Nothing but the lines from the one containing "Given: Click Stephen" through the end of the entries should be set down, each exactly as written.

Start of Records provided

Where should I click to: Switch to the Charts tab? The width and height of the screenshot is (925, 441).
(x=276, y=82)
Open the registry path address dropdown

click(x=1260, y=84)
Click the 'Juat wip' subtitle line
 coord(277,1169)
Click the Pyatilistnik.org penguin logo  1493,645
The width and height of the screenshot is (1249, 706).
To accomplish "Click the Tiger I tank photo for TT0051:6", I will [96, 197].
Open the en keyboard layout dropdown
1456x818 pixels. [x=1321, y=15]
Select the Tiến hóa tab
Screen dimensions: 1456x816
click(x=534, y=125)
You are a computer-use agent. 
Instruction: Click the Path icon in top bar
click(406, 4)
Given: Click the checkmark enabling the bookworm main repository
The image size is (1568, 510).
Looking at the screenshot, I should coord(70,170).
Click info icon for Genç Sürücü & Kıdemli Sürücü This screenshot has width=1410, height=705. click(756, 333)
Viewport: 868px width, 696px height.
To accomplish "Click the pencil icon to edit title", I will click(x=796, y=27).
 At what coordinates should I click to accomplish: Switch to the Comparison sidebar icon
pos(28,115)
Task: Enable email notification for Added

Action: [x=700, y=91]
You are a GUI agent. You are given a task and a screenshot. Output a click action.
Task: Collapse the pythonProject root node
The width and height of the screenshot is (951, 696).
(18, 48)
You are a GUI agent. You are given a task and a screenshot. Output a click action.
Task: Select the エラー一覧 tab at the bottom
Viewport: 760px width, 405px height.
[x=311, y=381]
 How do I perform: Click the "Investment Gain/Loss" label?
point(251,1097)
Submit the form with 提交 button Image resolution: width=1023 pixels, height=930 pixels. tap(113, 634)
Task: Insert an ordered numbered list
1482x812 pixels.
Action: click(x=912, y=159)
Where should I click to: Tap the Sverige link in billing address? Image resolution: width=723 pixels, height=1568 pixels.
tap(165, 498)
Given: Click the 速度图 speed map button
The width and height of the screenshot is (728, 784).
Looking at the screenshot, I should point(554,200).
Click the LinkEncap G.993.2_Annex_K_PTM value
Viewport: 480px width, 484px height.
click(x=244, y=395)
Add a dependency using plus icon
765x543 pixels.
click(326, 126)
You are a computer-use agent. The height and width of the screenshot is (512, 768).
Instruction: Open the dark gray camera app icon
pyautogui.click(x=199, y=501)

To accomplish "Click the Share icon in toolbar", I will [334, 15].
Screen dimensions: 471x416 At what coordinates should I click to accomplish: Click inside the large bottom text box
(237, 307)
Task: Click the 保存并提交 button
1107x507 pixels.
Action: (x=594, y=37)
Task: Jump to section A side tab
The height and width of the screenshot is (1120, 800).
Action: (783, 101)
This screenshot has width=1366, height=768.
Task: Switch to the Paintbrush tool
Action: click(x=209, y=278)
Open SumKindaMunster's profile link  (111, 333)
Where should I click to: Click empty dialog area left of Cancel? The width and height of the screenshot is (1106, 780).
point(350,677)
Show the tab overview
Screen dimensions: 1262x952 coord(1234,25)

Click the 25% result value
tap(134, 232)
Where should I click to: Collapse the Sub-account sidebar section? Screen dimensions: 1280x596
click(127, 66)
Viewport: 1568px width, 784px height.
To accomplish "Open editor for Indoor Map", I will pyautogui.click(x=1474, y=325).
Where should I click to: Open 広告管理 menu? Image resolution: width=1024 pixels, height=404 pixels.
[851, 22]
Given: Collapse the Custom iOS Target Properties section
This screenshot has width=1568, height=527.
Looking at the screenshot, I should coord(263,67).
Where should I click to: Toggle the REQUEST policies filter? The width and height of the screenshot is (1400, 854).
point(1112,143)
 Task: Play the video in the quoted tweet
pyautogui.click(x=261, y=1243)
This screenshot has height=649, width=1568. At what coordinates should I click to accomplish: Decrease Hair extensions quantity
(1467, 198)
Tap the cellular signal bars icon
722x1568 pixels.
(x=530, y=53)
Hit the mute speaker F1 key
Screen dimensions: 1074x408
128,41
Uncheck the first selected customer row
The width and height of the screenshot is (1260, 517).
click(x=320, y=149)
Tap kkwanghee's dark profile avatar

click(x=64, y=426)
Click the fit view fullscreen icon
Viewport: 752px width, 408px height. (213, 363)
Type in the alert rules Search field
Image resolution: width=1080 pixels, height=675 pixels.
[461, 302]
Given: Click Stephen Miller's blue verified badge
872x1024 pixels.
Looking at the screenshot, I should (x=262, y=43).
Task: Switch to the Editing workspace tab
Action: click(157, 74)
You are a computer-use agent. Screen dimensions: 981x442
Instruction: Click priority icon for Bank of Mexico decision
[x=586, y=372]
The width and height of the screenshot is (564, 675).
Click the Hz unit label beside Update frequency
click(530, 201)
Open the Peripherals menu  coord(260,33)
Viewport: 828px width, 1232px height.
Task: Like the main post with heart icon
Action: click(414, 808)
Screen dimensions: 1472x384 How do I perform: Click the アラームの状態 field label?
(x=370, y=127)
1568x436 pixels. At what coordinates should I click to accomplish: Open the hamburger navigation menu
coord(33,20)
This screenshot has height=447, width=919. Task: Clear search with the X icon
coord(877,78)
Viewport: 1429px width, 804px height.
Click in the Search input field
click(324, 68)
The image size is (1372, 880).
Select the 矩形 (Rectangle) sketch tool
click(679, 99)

End of Records provided

Result of this task:
Given: Click Stephen Miller's blue verified badge
872x1024 pixels.
Looking at the screenshot, I should (x=262, y=43).
Task: Switch to the Editing workspace tab
Action: click(157, 74)
You are a computer-use agent. Screen dimensions: 981x442
Instruction: Click priority icon for Bank of Mexico decision
[x=586, y=372]
The width and height of the screenshot is (564, 675).
Click the Hz unit label beside Update frequency
click(530, 201)
Open the Peripherals menu  coord(260,33)
Viewport: 828px width, 1232px height.
Task: Like the main post with heart icon
Action: click(414, 808)
Screen dimensions: 1472x384 How do I perform: Click the アラームの状態 field label?
(x=370, y=127)
1568x436 pixels. At what coordinates should I click to accomplish: Open the hamburger navigation menu
coord(33,20)
This screenshot has height=447, width=919. Task: Clear search with the X icon
coord(877,78)
Viewport: 1429px width, 804px height.
Click in the Search input field
click(324, 68)
The image size is (1372, 880).
Select the 矩形 (Rectangle) sketch tool
click(679, 99)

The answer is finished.